Girod est lui-même surpris de voir entrer Boucher-Belleville « vêtu avec beaucoup d’élégance, mais tellement troublé qu’il avait l’air le plus ridicule du monde ». Il est ainsi conduit dehors et y trouve O’Callaghan « tremblant de froid et d’inquiétude » et Papineau « qui avait l’air absolument différent du premier. Il était calme, composé et bien que rien n’échappât à son regard, il ne laissait paraître le plus léger symptôme d’appréhension ».

Le quatuor se dirige ensuite chez Eugène-Napoléon Duchesnois où l’on discute des mesures à prendre. Pour sa part, Girod offre de participer à la mobilisation dans le comté des Deux-Montagnes. Dans son journal personnel, il décrit l’événement en ces termes en parlant à Papineau et O’Callaghan, il dit : « Allez à Saint-Denis, voyez Nelson, soyez prêts à nous procurer des armes. J’irai dans le Nord voir ce qu’on peut y faire; de Grand-Brûlé vous aurez de mes nouvelles. » Boucher-Belleville propose quant à lui de convoquer une convention afin d’établir un gouvernement provisoire. Ce geste serait en soit un acte de rébellion, mais on conçoit qu’il faudrait organiser le peuple et se procurer des armes et des munitions. On planifie donc une assemblée à Saint-Pie, au sud de Saint-Hyacinthe, prévue le 4 décembre prochain.

Durant le caucus, Papineau, vraisemblablement dépassé par les événements, parle peu tandis qu’O’Callaghan est pessimiste. Les deux hommes prendront ensuite le chemin de Saint-Denis où ils comptent trouver leur grand allié, le docteur Wolfred Nelson, déjà à l’œuvre en fortifiant sa propre maison!

Certains historiens, dont Elinor Kyte Senior, affirment que « si Papineau prend la direction du Richelieu, c’est peut-être à cause de cette initiative de Nelson, et parce qu’il craint que celui-ci ne soit tenté, ou même désireux, de prendre le commandement des patriotes ». Le débat est lancé.

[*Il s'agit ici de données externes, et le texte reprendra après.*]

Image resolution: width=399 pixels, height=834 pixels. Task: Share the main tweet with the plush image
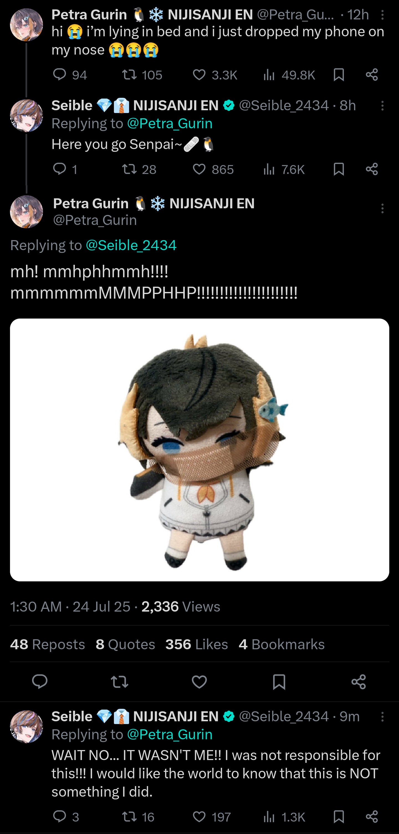(x=359, y=682)
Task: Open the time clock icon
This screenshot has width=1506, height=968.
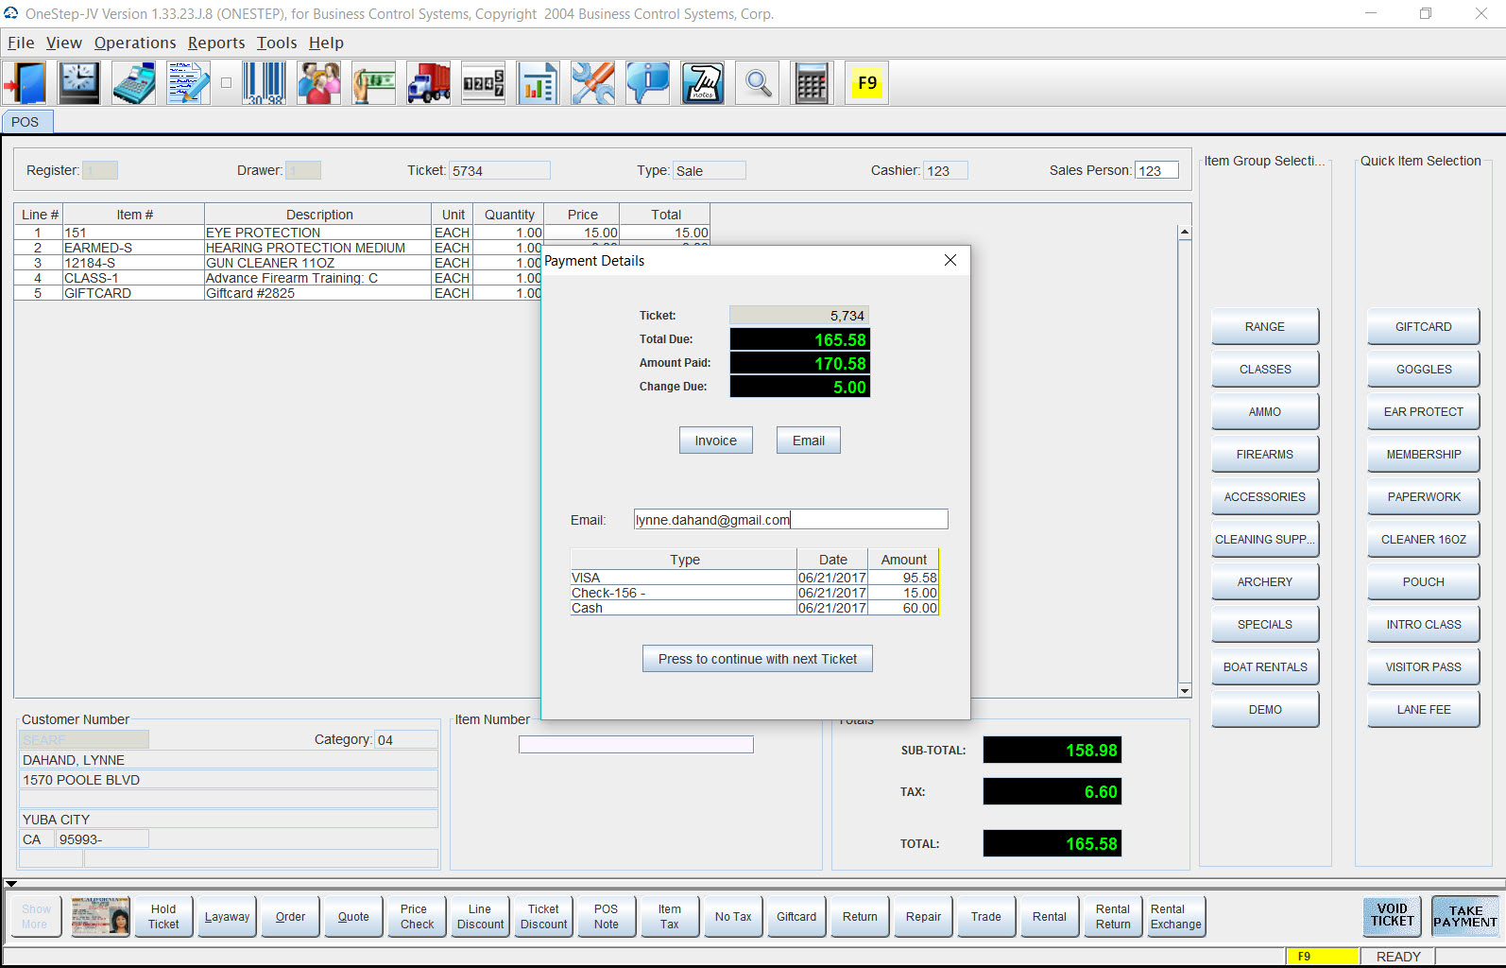Action: coord(78,83)
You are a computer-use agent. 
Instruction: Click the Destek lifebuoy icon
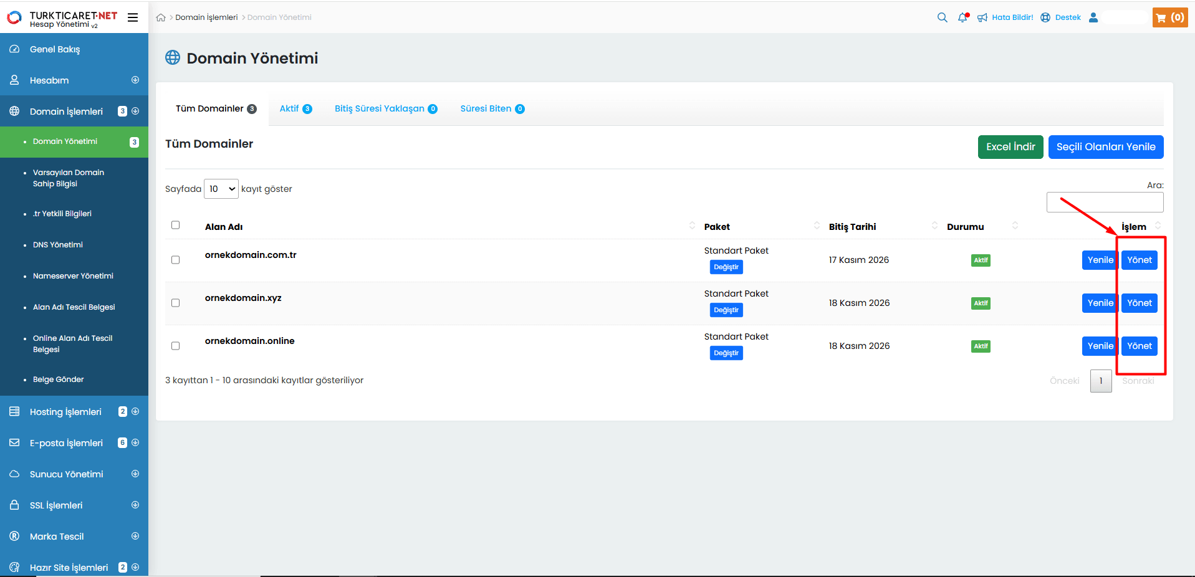point(1045,17)
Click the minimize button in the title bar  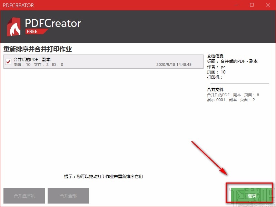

Pendant ce temps à Montréal, le gouverneur Gosford émet 26 mandats d’arrestations contre des leaders patriotes. Le processus est sans équivoque et mènera directement à la mobilisation et à la résistance armée que l’on connaît.

Références :

BERNARD, Philippe, Amury Girod. Un Suisse chez les Patriotes du Bas-Canada, Sillery, Septentrion, 2001, 255 p.

DAVID, Laurent-Olivier, Les Patriotes de 1837-1838, Montréal, Eusèbe Senécal & Fils Imprimeurs-Éditeurs, 1884, 297 p.

FILTEAU, Gérard, Histoire des Patriotes, Sillery, Septentrion, 2003, 630 p.

GIROD, Amury, Journal tenu par feu Amury Girod, Traduit de l’allemand et de l’italien, 1838, paru dans le Rapport de l’archiviste du Canada, 1923, p. 408-419, réédition dans 1837 et les patriotes de Deux-Montagnes. Les voix de la mémoire, Montréal, Éditions du Méridien, 1998, p. 115-148.

LAPORTE, Gilles, Patriotes et Loyaux. Leadership régional et mobilisation politique en 1837-1838, Sillery, Septentrion, 2004, 415 p.

SENIOR, Elinor Kyte, Les habits rouges et les patriotes, Montréal, vlb éditeur, 1997, traduction de Redcoats and Patriots paru en 1985, 310 p.